Organizational dynamics is a really well studied topic and co-located organizations are able to respond faster, and more effectively, to changing conditions. Consider firefighters who used to respond to a call from home, get to the station, and then head out. Versus ones that are living in the station and can start out immediately. It is a dramatic illustration of the principle but one worth considering if you are managing a large organization.

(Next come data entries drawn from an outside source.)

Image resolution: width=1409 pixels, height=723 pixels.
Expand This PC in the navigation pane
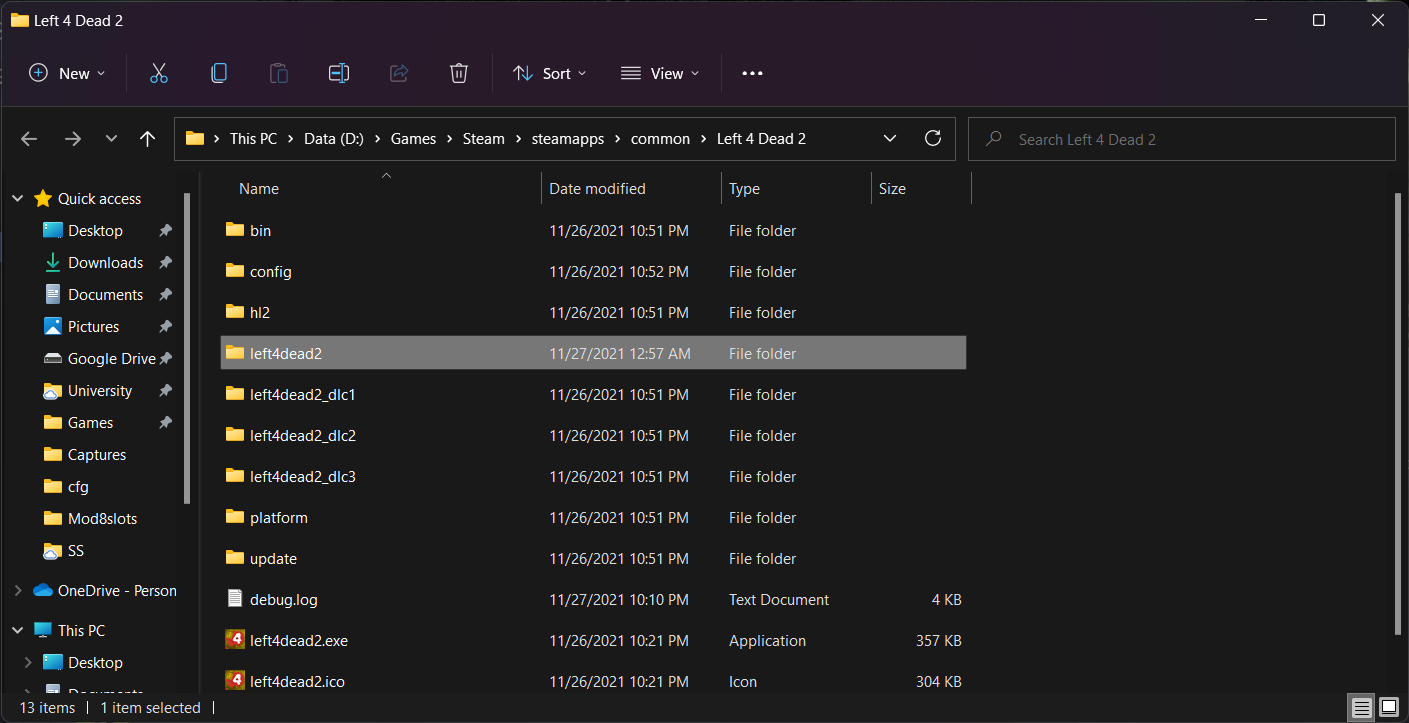[x=17, y=629]
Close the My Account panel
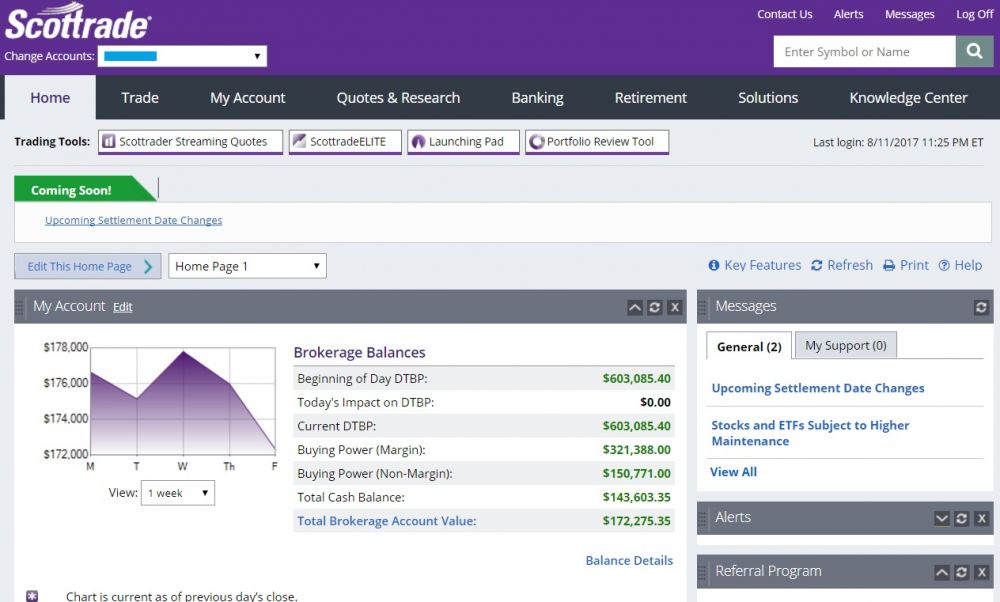The image size is (1000, 602). pos(675,307)
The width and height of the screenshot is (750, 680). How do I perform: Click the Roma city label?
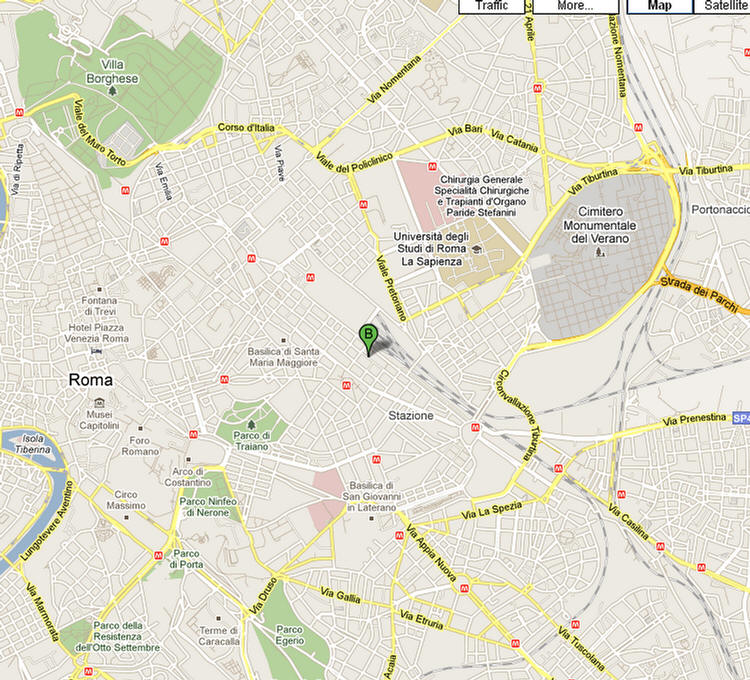tap(90, 380)
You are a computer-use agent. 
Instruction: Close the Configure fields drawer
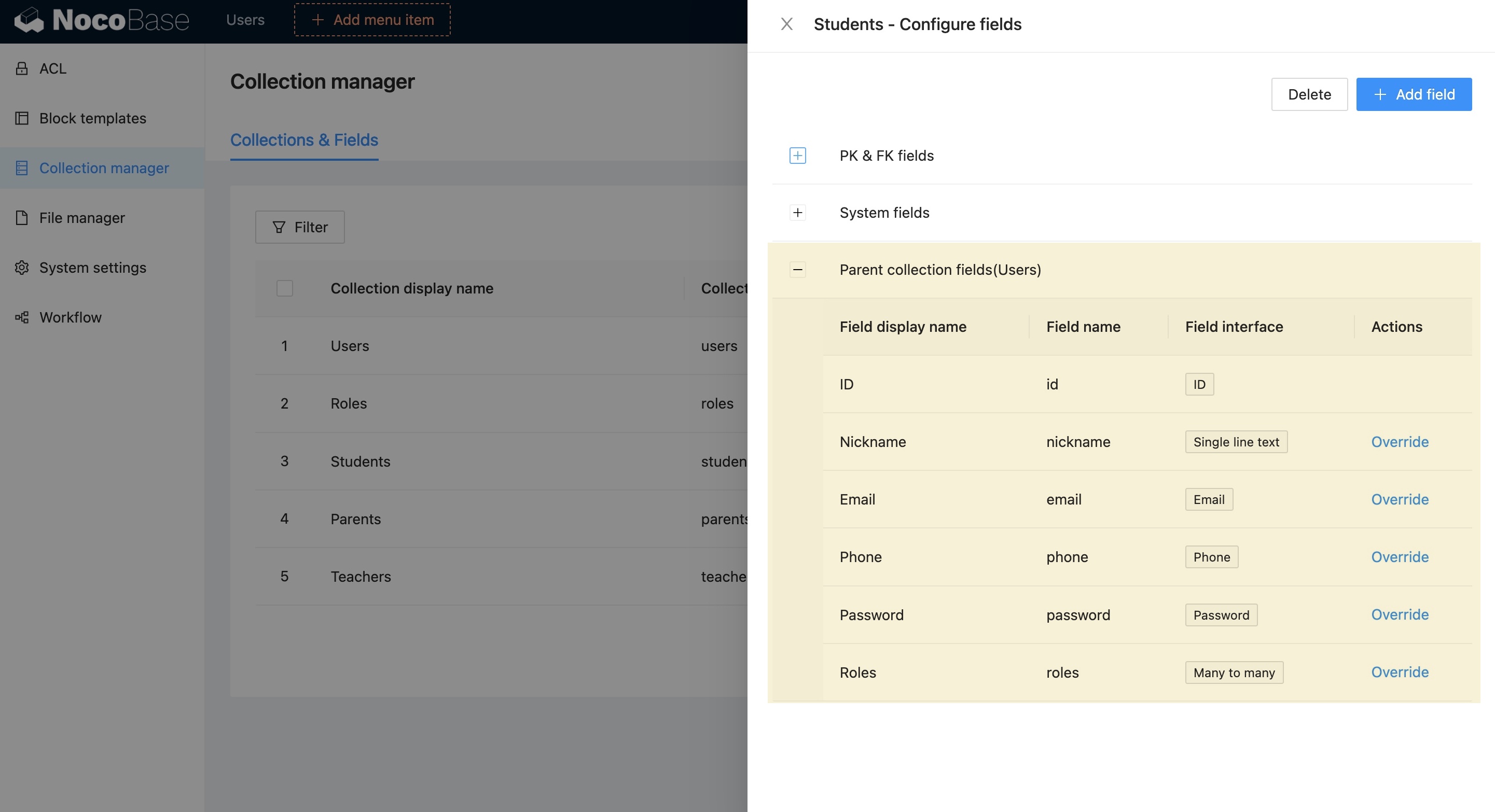[x=786, y=24]
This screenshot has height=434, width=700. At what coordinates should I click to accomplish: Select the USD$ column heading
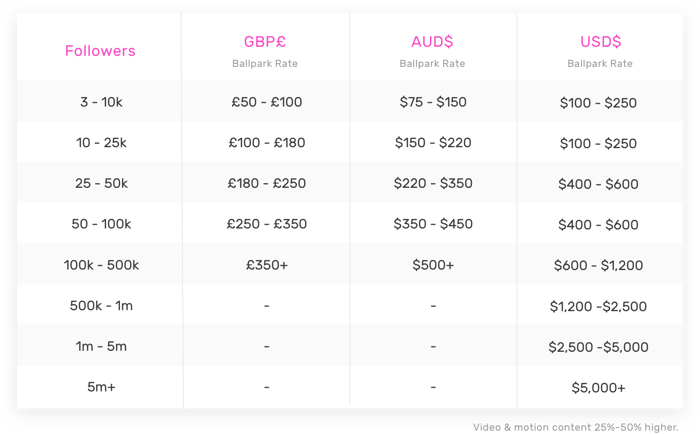(600, 42)
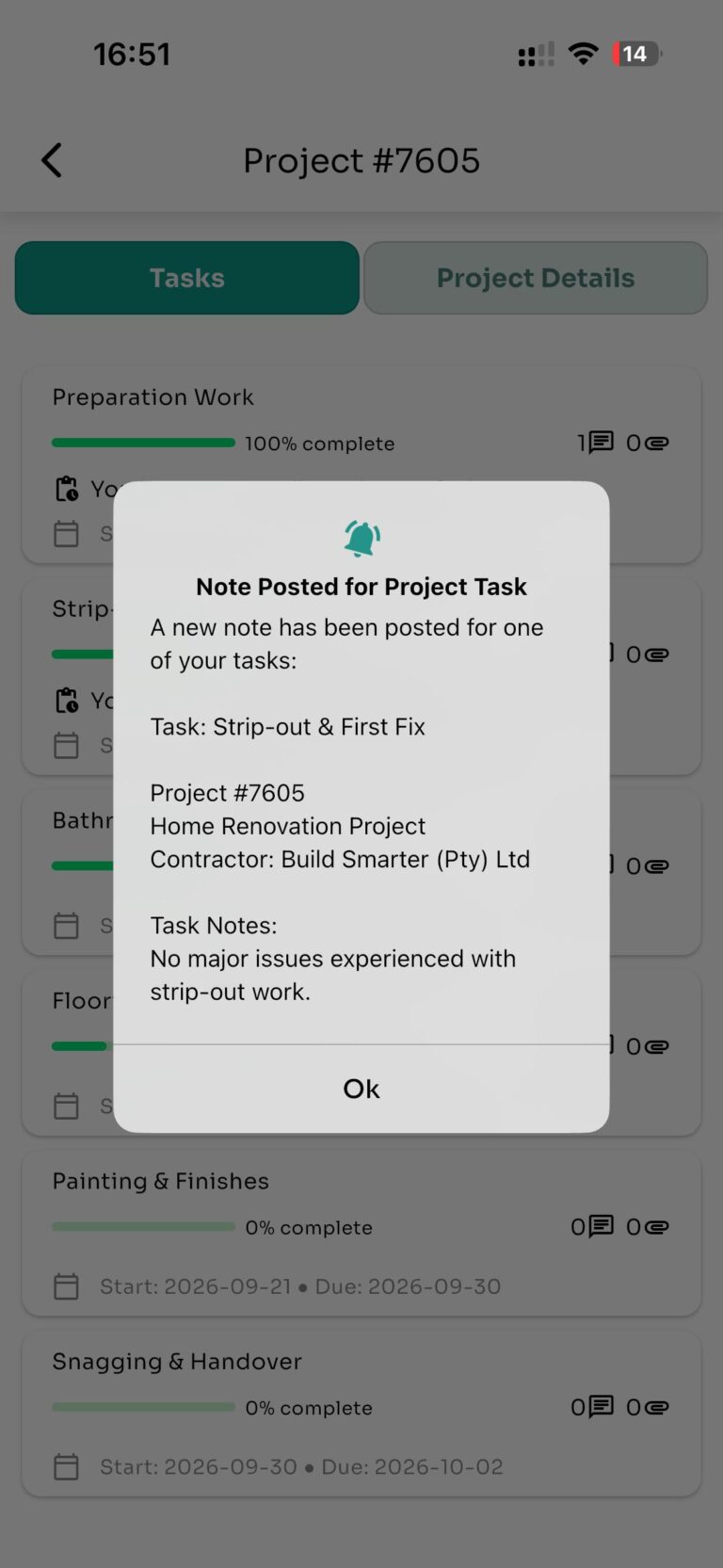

Reading the comments (which are great btw!) I have observed that a number of people haven't contextualized work yet. Specifically, an employer is an enterprise that employs people to achieve its goals. The employer has factors they can change and factors they cannot when creating an attractive place to work for people who can (in theory) choose to work anywhere. Some of those employers will say "work at the office or quit, your choice." with the expectation that some will quit but presumably most will stay (change is really hard after all and it's scary to jump into the abyss). They want you to stay of course, it is better for them, and this is a rare opportunity to suggest/demand they revert some of the things that made working in the office so awful. Yes, making such demands forces them to decide, and their decision might be one you don't like, but if you are true to your goals and needs you will be happier with either decision. It is just harder to recognize that future happiness in the moment when you're crushed by them saying, "Okay then, we will call Friday your last day then."